О, да, что отличает всех этих буржуазных республиканцев, истинных учеников Робеспьера, это их любовь к государственной власти, во что бы то ни стало, и ненависть к Революции.
Эта ненависть и эта любовь у них общая с монархистами всех оттенков, вплоть до бонапартистов, и это тождество чувств, это инстинктивное и тайное сочувствие, оно то их и делает столь терпимыми и столь удивительно великодушными к самым преступным слугам Наполеона III.
Они признают, что среди государственных людей Империи, имеются действительно крупные преступники, и что все они причинили Франции огромное, едва поправимое зло. Но, в конце концов, это были государственные люди; комиссары полиции, – эти патентованные и украшенные орденами шпионы, доносившие постоянно для навлечения императорских преследований на все, что оставалось честного во Франции, – даже городовые, эти привилегированные избиватели публики, разве они не были в конце концов слугами Государства? А государственные люди должны же относиться с почтением друг к другу, ибо оффициальные и буржуазные республиканцы прежде всего – государственные люди и были бы очень сердиты на того, кто позволил бы себе усомниться в этом. Прочтите все их речи, особенно речи г. Гамбетта. Вы найдете в каждом слове эту постоянную заботу о Государстве, эту смешную и наивную претензию выставлять себя государственным человеком.

:: Задание 1 ::
Перескажите короче абзац отрывка, который начинается словами «Они признают, что среди государственных людей Империи», и сохраните его основные факты.
:: Задание 2 ::
Продублируйте без изменений фрагмент отрывка от слов «О, да, что отличает» до слов «ненависть к Революции.».

:: Сохранённые данные ::
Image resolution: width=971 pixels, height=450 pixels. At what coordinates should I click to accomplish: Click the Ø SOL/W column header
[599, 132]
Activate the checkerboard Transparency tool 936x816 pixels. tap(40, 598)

--

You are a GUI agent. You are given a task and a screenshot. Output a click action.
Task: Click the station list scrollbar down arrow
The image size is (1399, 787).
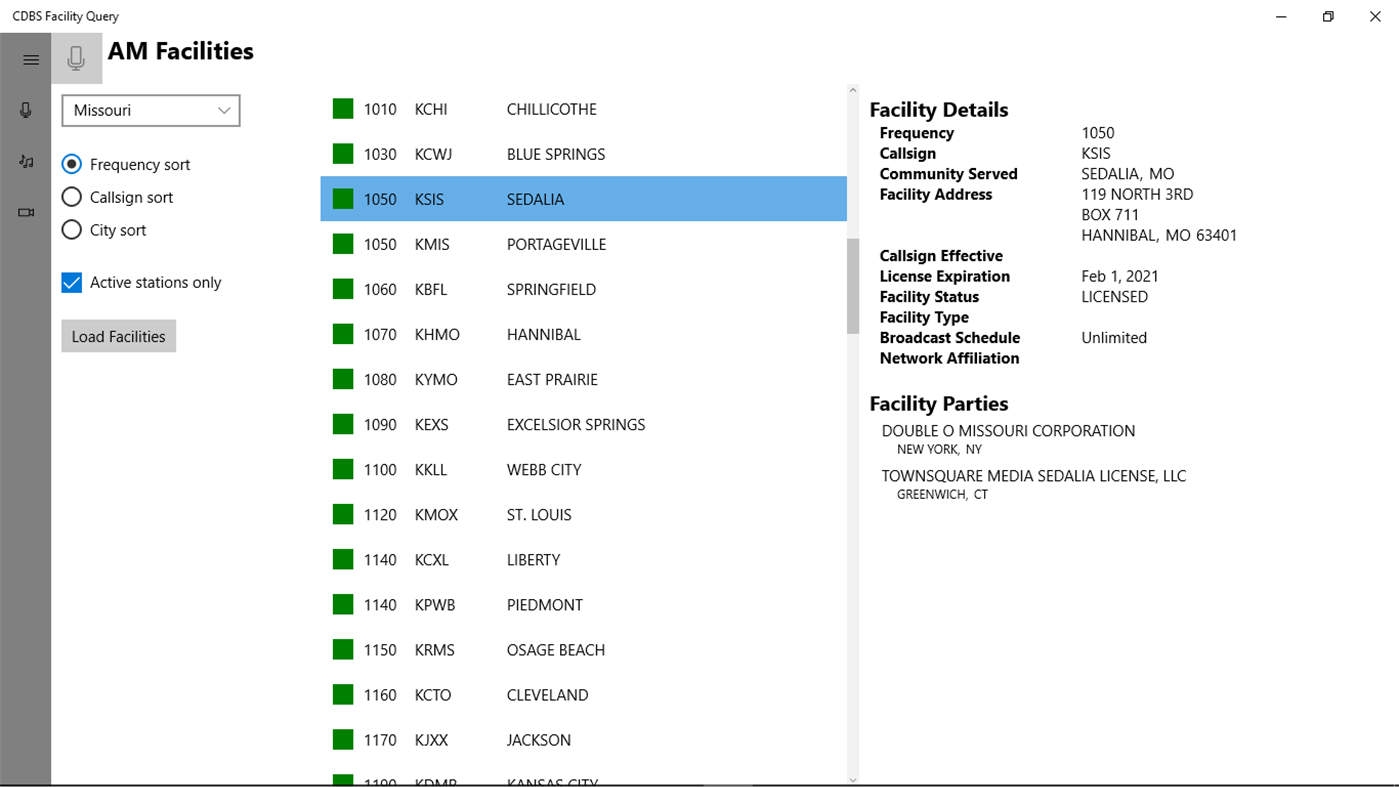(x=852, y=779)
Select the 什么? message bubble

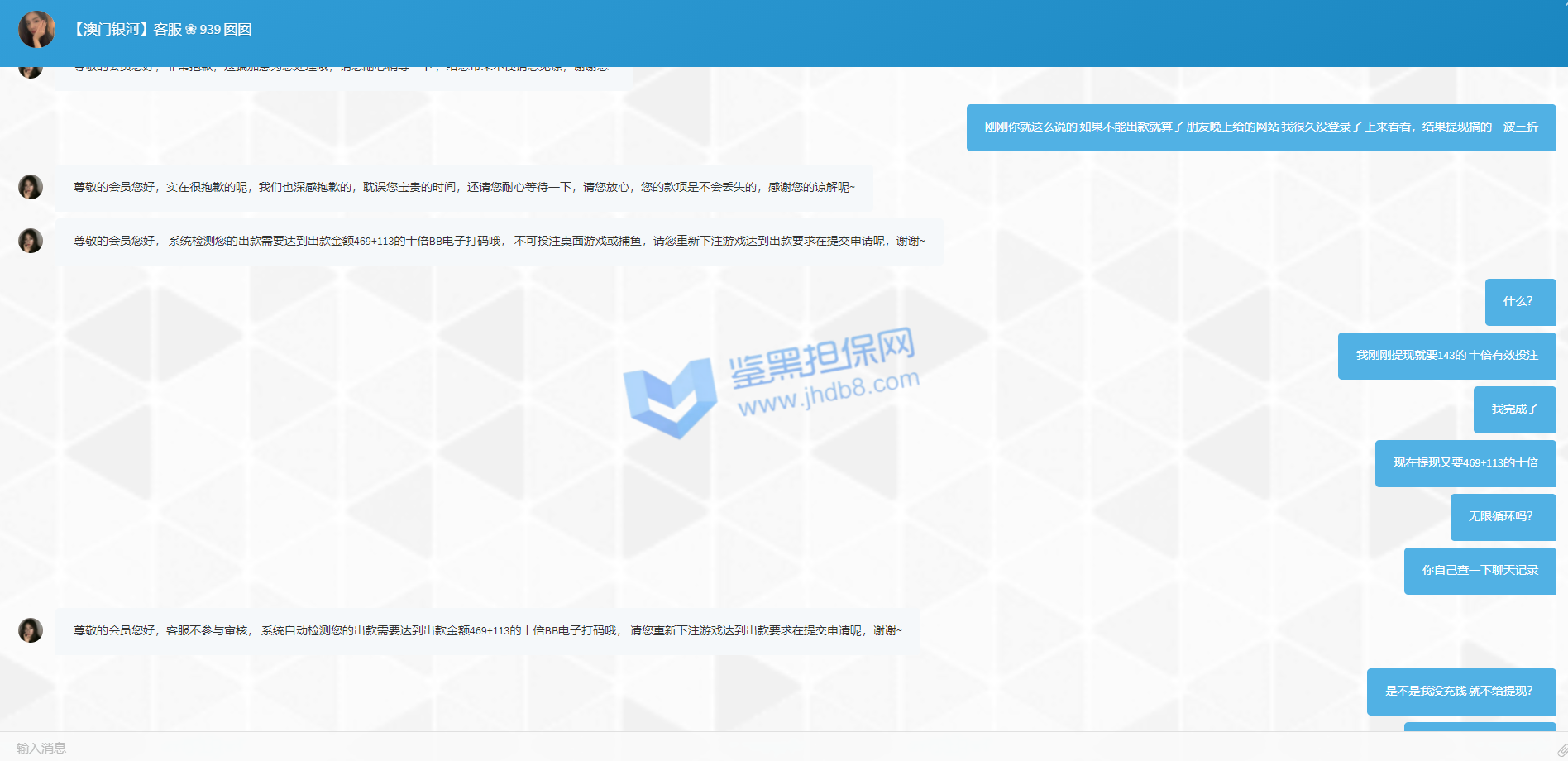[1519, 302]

:: Ответ 1 ::
Буржуазные республиканцы признают, что среди государственных людей Империи есть действительно крупные преступники и что все они причинили Франции огромное, едва поправимое зло. Но для республиканцев это всё же государственные люди. Слугами Государства они считают и комиссаров полиции, постоянно доносивших на всё честное во Франции, и даже городовых, избивавших публику. Государственные люди должны относиться друг к другу с почтением. Официальные и буржуазные республиканцы прежде всего сами государственные люди и очень сердятся на тех, кто в этом сомневается. Во всех их речах, особенно в речах Гамбетта, видны постоянная забота о Государстве и смешная, наивная претензия выставлять себя государственным человеком.

:: Ответ 2 ::
О, да, что отличает всех этих буржуазных республиканцев, истинных учеников Робеспьера, это их любовь к государственной власти, во что бы то ни стало, и ненависть к Революции.